GIVEN INFORMATION START
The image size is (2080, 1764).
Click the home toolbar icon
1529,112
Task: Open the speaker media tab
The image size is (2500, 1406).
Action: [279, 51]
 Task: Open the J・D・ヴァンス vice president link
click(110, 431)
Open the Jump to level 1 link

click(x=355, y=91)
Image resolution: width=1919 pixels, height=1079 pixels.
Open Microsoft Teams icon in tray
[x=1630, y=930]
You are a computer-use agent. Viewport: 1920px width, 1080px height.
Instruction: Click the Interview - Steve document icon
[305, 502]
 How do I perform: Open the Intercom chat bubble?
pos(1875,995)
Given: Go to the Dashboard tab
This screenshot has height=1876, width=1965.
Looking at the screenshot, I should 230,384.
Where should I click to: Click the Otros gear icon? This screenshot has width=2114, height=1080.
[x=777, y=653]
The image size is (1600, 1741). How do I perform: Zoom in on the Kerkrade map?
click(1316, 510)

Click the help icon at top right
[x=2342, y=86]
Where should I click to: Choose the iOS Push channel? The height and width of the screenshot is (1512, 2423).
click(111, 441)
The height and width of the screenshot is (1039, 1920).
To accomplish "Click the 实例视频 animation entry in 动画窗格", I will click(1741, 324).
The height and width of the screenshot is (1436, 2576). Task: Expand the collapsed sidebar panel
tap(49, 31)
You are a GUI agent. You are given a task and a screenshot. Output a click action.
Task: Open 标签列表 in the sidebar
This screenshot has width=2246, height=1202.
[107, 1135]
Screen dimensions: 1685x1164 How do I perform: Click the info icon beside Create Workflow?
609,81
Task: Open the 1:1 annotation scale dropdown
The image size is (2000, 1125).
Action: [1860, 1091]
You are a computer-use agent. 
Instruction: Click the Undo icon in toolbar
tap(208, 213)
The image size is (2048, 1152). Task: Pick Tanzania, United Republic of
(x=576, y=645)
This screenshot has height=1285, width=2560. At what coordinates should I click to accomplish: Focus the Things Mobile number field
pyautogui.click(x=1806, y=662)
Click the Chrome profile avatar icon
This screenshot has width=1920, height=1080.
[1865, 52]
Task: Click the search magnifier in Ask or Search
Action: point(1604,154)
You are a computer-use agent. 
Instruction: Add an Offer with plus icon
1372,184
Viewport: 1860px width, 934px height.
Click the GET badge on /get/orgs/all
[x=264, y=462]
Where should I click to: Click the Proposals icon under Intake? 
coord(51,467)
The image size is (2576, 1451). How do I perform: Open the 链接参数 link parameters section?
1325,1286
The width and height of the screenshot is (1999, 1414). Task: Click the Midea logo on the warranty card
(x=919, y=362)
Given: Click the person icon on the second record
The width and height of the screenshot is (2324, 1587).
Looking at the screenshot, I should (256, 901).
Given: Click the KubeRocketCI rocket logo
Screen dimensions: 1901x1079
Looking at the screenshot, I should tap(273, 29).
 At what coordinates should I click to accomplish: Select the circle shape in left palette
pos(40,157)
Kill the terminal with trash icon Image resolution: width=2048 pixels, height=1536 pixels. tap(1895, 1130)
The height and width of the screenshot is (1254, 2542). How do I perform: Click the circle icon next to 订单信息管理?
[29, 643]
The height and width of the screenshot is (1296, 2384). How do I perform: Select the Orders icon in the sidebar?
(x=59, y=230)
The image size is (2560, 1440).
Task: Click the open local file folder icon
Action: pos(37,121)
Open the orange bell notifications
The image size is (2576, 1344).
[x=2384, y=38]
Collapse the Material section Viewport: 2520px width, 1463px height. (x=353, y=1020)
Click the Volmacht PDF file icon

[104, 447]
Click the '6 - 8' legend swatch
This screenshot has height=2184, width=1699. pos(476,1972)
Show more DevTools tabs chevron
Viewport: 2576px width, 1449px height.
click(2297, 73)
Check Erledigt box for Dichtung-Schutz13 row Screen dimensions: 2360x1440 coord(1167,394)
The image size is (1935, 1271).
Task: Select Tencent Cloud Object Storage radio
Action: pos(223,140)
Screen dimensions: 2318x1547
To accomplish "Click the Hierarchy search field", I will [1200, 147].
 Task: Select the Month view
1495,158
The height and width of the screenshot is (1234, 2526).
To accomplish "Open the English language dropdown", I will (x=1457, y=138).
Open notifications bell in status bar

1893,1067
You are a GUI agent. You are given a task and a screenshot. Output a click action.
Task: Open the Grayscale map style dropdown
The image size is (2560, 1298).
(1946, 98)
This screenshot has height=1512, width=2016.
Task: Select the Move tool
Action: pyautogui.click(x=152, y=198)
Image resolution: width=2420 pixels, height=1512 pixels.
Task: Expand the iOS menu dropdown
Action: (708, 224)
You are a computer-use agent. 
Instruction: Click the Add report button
GIVEN INFORMATION END
▸ TASK ITEM: Copy the stretch of the records above that runs from the line with "The image size is (2576, 1451)." through the line with "Kill the terminal". Both end lines belong in the copy, and nothing else does.

▸ THE COMPLETED TASK:
The image size is (2576, 1451). How do I perform: Open the 链接参数 link parameters section?
1325,1286
The width and height of the screenshot is (1999, 1414). Task: Click the Midea logo on the warranty card
(x=919, y=362)
Given: Click the person icon on the second record
The width and height of the screenshot is (2324, 1587).
Looking at the screenshot, I should (256, 901).
Given: Click the KubeRocketCI rocket logo
Screen dimensions: 1901x1079
Looking at the screenshot, I should tap(273, 29).
 At what coordinates should I click to accomplish: Select the circle shape in left palette
pos(40,157)
Kill the terminal with trash icon Image resolution: width=2048 pixels, height=1536 pixels. tap(1895, 1130)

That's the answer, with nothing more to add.